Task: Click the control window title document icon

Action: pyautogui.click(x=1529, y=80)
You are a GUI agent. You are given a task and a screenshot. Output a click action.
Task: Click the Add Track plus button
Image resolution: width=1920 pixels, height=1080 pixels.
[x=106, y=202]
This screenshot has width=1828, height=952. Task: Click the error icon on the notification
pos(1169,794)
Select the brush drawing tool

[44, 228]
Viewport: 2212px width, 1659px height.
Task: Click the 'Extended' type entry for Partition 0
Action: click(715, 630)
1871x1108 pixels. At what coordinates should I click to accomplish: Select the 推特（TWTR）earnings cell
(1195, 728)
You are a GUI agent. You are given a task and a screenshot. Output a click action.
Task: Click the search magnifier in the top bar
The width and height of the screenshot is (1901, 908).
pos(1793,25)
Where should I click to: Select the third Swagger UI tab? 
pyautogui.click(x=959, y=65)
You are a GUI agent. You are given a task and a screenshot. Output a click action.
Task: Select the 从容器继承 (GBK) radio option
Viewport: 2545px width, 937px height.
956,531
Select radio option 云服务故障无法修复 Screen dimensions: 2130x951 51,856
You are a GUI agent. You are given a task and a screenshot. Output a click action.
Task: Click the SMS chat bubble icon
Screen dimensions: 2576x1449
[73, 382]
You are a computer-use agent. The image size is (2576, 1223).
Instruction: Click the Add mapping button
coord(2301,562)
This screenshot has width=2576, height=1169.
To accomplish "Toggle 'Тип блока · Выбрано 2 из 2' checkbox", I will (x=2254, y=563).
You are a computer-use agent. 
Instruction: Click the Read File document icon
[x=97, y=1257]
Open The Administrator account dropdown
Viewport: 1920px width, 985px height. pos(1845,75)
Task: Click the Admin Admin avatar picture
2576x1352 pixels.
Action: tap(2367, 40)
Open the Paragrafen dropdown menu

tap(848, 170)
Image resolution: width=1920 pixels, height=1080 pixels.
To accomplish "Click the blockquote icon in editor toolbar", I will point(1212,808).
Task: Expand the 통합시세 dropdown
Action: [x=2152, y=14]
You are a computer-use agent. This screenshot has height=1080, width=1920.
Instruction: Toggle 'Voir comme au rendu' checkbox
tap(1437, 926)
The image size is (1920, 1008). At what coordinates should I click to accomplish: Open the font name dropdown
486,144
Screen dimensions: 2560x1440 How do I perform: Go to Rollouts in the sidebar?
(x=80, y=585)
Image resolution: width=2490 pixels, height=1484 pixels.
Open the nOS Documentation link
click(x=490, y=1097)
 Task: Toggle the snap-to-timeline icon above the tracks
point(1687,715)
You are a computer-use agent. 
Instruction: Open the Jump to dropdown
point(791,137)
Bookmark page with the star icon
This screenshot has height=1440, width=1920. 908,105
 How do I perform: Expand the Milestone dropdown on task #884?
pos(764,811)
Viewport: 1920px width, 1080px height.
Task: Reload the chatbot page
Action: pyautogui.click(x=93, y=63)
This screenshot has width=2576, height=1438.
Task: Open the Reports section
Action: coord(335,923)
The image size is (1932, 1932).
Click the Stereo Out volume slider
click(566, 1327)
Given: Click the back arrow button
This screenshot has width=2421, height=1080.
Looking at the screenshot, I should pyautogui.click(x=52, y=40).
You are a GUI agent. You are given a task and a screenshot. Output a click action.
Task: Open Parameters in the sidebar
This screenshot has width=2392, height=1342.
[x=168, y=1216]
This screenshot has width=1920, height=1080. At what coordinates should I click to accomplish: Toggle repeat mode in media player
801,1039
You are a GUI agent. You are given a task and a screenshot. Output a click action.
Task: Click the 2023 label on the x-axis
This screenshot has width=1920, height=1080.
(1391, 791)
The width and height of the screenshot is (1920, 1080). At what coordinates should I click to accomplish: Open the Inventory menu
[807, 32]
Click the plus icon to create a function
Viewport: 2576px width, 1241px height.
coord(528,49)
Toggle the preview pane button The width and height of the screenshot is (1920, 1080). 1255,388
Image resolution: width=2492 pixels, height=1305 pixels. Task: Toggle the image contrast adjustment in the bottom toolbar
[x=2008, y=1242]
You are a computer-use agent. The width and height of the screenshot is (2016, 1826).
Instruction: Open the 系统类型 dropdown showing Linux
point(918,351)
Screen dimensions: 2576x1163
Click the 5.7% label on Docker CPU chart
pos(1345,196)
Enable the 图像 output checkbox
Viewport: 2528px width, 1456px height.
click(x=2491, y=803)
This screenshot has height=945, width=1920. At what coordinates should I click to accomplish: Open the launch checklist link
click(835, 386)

——

## EXERCISE OBJECTIVE
Return, without any change, only the lines from the one containing "Click the 5.7% label on Docker CPU chart" through the last line of the entries above.

## TASK OUTPUT
Click the 5.7% label on Docker CPU chart
pos(1345,196)
Enable the 图像 output checkbox
Viewport: 2528px width, 1456px height.
click(x=2491, y=803)
This screenshot has height=945, width=1920. At what coordinates should I click to accomplish: Open the launch checklist link
click(835, 386)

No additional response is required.